Task details. Restate word for word only the lines from the one with "Screen dimensions: 420x597" through the end of the records; no pictures belong in the copy.

Dataset entries.
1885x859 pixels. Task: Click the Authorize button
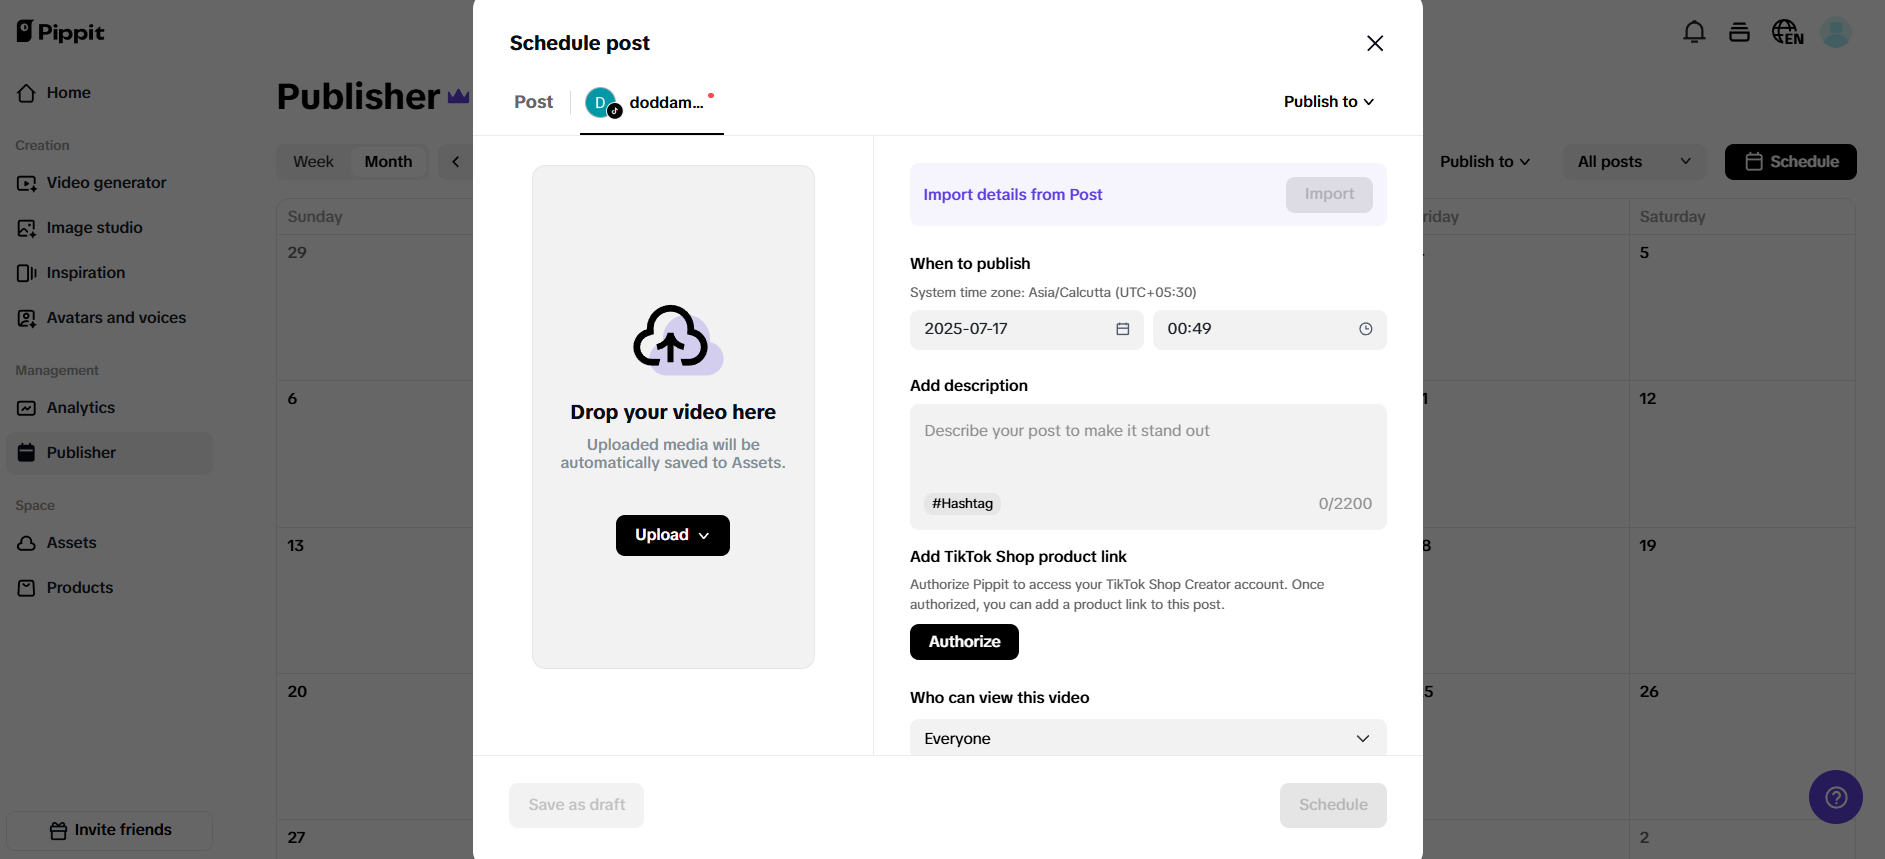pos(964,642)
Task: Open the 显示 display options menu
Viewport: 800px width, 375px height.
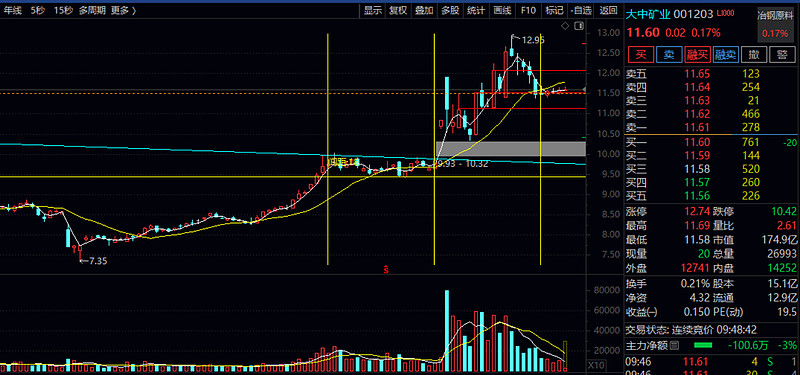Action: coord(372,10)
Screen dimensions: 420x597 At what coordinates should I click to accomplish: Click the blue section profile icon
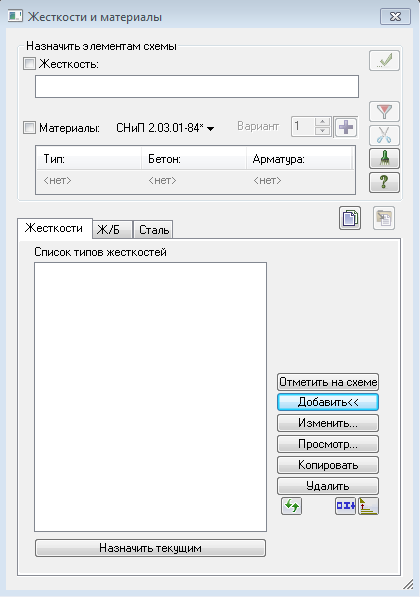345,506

Answer for this exercise.
Screen dimensions: 420x597 At what coordinates should I click to accomplish: Click the blue section profile icon
345,506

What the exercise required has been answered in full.